DIRECTIONS FOR THIS TASK |
Rewrite only the listing lines starting at the line that has "The height and width of the screenshot is (1380, 2300)." and ending after the line that has "The image size is (1212, 550). (380, 87)". Change every "Open" to "Show" and leave everything else as it is.

SOURCE RECORDS |
#####

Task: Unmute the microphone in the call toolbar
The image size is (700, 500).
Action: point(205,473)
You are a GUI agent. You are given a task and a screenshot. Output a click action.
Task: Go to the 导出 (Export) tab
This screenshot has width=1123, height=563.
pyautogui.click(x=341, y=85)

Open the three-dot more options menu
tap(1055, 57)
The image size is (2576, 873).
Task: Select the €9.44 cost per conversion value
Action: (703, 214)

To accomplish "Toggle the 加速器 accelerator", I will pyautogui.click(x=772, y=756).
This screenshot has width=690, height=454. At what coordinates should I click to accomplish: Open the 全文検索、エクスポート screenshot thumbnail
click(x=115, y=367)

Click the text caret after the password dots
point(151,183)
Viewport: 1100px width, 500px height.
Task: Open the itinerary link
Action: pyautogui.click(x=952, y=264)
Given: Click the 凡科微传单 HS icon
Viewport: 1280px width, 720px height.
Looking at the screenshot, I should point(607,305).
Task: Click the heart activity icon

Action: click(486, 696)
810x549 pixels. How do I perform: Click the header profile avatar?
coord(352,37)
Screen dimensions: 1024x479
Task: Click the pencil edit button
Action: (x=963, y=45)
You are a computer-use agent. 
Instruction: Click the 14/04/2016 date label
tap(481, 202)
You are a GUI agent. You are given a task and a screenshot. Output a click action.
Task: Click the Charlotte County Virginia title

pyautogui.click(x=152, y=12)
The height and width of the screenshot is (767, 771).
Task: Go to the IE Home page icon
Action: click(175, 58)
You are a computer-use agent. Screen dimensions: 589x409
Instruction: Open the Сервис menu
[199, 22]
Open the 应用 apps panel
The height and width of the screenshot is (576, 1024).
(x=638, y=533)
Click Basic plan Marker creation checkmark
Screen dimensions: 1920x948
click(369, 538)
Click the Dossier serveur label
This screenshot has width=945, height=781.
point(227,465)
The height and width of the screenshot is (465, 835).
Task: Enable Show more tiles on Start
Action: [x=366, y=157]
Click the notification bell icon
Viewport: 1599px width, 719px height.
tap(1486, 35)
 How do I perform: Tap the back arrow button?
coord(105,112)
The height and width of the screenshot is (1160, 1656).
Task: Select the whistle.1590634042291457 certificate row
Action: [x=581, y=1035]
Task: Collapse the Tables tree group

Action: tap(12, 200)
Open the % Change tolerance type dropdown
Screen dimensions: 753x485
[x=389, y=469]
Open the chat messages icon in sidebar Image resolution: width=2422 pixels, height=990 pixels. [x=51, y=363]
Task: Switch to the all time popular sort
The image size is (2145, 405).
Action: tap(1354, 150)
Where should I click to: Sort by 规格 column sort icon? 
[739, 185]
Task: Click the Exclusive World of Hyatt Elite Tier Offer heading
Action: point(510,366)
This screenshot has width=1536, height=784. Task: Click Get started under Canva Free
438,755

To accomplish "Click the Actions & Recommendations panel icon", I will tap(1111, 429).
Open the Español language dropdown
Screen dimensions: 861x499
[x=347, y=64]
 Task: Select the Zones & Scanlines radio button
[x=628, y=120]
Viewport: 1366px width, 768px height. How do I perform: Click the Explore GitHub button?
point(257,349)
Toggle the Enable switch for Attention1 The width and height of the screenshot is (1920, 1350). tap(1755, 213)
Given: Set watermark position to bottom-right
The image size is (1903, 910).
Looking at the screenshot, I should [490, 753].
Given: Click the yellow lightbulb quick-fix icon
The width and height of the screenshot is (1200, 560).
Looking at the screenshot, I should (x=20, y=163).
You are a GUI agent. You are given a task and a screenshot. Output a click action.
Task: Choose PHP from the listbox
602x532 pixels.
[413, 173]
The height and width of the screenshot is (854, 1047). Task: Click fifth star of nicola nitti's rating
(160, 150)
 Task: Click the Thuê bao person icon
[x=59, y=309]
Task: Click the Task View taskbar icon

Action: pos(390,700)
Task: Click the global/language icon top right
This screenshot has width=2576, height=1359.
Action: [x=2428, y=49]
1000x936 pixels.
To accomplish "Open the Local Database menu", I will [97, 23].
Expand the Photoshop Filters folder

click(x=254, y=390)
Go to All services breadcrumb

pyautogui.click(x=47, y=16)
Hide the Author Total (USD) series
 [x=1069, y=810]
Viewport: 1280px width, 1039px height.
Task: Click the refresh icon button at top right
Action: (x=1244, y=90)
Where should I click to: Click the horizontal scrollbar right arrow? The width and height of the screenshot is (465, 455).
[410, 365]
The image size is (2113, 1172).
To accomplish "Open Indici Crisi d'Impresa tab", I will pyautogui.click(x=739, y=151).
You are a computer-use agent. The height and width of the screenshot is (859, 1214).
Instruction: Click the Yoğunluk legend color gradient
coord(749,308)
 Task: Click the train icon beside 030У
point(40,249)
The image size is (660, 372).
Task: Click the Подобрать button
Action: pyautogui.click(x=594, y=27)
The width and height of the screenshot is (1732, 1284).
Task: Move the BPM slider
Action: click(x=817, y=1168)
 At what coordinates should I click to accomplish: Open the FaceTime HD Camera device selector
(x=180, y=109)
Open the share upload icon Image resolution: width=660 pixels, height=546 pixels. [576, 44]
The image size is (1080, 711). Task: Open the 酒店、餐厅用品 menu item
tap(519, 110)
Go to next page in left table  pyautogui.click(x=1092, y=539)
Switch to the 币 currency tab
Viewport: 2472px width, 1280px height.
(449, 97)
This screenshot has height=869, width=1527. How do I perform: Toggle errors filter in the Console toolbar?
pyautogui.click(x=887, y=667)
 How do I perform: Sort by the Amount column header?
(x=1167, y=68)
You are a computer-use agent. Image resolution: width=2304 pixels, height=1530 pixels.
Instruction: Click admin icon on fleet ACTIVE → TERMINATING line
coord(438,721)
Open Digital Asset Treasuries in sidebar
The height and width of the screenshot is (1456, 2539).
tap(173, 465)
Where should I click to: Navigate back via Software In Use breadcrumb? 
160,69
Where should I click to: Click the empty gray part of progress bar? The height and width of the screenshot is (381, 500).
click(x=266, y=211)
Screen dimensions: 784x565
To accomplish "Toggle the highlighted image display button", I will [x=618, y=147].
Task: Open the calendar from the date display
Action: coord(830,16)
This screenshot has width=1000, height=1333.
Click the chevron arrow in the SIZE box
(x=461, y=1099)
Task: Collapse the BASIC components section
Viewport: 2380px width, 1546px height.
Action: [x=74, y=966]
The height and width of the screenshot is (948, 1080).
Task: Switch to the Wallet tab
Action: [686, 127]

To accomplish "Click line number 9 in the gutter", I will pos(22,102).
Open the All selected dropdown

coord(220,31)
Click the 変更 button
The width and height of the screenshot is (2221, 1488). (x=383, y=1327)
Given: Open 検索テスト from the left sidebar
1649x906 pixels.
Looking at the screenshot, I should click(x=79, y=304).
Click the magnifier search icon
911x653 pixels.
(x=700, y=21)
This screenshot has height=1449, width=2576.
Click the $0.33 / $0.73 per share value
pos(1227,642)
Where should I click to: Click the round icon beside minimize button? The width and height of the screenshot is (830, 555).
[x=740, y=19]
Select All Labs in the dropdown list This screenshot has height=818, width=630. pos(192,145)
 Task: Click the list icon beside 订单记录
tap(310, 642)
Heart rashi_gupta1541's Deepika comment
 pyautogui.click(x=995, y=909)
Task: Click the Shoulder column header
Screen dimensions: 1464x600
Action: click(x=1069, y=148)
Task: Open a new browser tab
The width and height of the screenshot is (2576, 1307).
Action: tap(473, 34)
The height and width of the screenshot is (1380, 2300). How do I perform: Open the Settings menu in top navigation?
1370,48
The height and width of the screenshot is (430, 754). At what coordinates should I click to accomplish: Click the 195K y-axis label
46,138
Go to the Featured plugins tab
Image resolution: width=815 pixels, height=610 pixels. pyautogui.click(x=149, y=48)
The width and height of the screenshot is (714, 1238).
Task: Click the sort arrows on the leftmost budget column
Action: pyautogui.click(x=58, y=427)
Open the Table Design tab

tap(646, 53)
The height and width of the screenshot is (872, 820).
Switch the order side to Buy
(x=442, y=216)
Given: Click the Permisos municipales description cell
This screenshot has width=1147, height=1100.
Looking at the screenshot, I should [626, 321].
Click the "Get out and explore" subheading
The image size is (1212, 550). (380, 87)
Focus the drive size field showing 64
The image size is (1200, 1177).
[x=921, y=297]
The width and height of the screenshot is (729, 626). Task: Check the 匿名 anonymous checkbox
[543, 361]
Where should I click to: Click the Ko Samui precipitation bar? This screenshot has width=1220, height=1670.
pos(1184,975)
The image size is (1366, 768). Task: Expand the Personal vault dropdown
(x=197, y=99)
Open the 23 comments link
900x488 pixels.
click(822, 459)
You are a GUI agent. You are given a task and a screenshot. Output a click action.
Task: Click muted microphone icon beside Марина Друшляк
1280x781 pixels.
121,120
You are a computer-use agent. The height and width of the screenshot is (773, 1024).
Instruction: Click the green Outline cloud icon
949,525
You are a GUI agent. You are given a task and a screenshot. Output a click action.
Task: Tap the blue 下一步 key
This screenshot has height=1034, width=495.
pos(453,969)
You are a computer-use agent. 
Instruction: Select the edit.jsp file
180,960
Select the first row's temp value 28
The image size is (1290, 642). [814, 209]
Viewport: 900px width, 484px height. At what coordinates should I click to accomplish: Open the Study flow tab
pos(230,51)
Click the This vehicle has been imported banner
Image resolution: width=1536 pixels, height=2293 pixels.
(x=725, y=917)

#####

EXERCISE SOLUTION |
The height and width of the screenshot is (1380, 2300). How do I perform: Show the Settings menu in top navigation?
1370,48
The height and width of the screenshot is (430, 754). At what coordinates should I click to accomplish: Click the 195K y-axis label
46,138
Go to the Featured plugins tab
Image resolution: width=815 pixels, height=610 pixels. pyautogui.click(x=149, y=48)
The width and height of the screenshot is (714, 1238).
Task: Click the sort arrows on the leftmost budget column
Action: pyautogui.click(x=58, y=427)
Show the Table Design tab

tap(646, 53)
The height and width of the screenshot is (872, 820).
Switch the order side to Buy
(x=442, y=216)
Given: Click the Permisos municipales description cell
This screenshot has width=1147, height=1100.
Looking at the screenshot, I should [626, 321].
Click the "Get out and explore" subheading
The image size is (1212, 550). (380, 87)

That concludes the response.